# Data for this task

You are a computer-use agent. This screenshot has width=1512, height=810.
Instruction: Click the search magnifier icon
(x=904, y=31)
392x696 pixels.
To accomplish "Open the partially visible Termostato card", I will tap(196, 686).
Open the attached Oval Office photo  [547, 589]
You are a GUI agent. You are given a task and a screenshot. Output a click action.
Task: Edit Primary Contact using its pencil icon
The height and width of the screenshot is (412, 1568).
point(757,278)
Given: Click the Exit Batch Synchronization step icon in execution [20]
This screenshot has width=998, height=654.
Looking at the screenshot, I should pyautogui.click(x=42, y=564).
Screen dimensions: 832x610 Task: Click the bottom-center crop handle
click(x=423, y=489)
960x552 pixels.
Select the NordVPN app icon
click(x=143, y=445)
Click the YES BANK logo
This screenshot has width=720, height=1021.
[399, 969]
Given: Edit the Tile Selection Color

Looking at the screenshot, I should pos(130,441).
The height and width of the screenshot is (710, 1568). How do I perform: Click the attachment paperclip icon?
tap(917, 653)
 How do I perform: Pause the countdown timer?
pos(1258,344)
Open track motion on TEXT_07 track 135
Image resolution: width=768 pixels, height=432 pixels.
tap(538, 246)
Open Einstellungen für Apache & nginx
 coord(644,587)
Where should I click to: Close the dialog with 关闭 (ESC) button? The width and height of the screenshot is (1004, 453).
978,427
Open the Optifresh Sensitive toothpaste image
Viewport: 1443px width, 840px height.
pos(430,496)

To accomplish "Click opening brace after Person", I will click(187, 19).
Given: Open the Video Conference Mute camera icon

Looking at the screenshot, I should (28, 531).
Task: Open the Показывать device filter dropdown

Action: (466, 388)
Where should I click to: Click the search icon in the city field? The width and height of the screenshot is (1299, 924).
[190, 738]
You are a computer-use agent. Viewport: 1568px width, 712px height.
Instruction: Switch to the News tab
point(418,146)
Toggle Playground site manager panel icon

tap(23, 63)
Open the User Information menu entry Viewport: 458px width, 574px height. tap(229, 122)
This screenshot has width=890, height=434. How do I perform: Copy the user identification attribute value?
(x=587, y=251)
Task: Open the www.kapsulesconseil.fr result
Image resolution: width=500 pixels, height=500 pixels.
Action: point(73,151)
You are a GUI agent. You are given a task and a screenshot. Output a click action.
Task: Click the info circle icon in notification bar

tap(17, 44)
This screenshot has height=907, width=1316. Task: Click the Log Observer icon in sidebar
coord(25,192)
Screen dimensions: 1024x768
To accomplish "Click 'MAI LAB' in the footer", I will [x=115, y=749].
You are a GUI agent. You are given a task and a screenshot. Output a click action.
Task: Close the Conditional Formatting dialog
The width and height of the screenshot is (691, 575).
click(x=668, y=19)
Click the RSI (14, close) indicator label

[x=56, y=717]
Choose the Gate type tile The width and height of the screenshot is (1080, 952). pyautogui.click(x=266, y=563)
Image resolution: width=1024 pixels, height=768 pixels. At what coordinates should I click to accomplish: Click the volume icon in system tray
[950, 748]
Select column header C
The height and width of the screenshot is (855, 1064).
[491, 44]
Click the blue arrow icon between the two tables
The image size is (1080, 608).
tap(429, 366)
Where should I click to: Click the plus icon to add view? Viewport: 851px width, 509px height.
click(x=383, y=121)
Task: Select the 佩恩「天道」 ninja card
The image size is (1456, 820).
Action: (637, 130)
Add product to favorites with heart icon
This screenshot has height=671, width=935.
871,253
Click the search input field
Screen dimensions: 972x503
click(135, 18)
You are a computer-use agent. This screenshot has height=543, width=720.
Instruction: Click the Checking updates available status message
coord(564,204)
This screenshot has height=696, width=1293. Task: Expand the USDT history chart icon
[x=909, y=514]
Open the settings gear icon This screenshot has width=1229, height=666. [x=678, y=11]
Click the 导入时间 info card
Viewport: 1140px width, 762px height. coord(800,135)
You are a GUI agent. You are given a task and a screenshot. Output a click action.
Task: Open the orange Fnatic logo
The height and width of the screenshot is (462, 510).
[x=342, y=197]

# Task to carry out
In the records, how many lines hold the word "computer"? Answer with the number and no other words.

# Response to the task
3